Le réveil brutal (et tardif) d’un géant endormi
L’annonce est un aveu. Pendant que la concurrence ingurgitait des terabytes de données pour entraîner des modèles capables de rédiger, coder et raisonner, Apple se reposait sur les lauriers d’un écosystème fermé et d’une pile technologique vieillissante. Siri, lancé en 2011, est aujourd’hui un fossile numérique. Son incompétence n’est plus un running gag, c’est un handicap produit. Les ‘AI advancements’ promis ne sont pas une innovation, c’est un strict minimum vital pour éviter l’obsolescence. La vraie nouvelle, c’est qu’Apple admet enfin être à la traîne.
Suivez l’argent, pas le storytelling
Derrière les teasers sur ‘l’avenir de la plateforme’, la mécanique est simple. L’App Store, machine à cash d’Apple, est menacée. Pourquoi développer pour iOS si les outils les plus puissants sont ailleurs ? L’enjeu de WWDC n’est pas de vous offrir un assistant plus malin, mais de verrouiller la prochaine couche de valeur : l’IA native. Il s’agit de s’assurer que la prochaine génération d’applications ‘intelligentes’ passe par ses outils, ses APIs, et surtout, sa facturation. La philosophie ‘privacy-first’ tant vantée sera le premier mur d’enceinte de ce nouveau jardin clos.

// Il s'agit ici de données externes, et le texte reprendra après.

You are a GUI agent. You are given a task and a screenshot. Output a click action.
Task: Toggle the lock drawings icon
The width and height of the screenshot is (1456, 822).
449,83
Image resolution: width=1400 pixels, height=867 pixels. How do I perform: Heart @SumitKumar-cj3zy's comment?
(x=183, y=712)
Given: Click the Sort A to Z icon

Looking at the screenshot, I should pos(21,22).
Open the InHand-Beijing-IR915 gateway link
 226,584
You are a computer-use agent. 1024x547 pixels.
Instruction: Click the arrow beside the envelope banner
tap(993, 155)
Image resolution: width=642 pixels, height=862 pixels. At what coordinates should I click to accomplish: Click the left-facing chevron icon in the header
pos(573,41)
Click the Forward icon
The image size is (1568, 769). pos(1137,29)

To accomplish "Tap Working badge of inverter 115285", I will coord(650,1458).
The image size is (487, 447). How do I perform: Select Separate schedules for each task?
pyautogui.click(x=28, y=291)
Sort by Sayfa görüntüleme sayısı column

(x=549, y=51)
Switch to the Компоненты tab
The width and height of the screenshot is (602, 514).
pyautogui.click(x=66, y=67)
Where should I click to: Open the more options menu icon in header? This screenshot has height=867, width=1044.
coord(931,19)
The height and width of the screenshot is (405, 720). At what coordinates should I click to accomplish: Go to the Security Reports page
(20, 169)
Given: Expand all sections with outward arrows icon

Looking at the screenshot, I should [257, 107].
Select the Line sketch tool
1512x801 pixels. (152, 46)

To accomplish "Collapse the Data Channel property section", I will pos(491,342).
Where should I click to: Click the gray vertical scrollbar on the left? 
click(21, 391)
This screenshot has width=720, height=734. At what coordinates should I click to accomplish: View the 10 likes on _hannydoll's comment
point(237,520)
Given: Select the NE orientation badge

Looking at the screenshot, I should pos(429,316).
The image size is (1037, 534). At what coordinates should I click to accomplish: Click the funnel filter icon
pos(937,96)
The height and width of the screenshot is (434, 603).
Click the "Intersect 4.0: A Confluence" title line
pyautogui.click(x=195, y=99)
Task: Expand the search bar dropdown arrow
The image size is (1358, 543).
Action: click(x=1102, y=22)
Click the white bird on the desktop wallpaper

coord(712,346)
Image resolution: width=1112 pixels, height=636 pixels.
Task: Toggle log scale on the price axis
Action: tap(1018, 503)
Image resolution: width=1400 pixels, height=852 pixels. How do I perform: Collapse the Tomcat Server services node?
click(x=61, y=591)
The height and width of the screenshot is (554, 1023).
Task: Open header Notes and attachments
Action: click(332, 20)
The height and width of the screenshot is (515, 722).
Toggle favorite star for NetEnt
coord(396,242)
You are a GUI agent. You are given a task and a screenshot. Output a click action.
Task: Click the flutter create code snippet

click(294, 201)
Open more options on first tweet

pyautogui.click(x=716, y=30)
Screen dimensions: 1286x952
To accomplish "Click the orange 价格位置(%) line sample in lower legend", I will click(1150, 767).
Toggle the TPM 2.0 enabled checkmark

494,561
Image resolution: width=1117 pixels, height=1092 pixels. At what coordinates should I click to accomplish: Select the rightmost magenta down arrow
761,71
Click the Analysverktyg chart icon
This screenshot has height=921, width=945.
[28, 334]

Le test de vérité : les développeurs vont-ils avaler la pilule ?
Le vrai spectacle en juin ne sera pas sur scène, mais dans les couloirs. Les développeurs, lassés des limites techniques d’Apple, ont déjà massivement adopté des outils externes. Leur faire migrer leur workflow vers un écosystème Apple en retard d’un train, et probablement plus restrictif, relève du pari. Cupertino devra offrir bien plus que des APIs Siri reliftées. Il devra offrir de la puissance, de la flexibilité, et peut-être… de l’ouverture. Trois concepts qui lui sont notoirement étrangers. La confiance est déjà entamée.
Alors oui, WWDC 2026 sera historique. Soit comme le moment où Apple a commencé à combler son fossé technologique, soit comme celui où il a définitivement acté son statut de suiveur dans l’ère de l’IA. Dans les deux cas, préparez le pop-corn. Le spectacle de la maison la plus riche du monde jouant les apprentis sorciers pour sauver les meubles ne manquera pas de sel.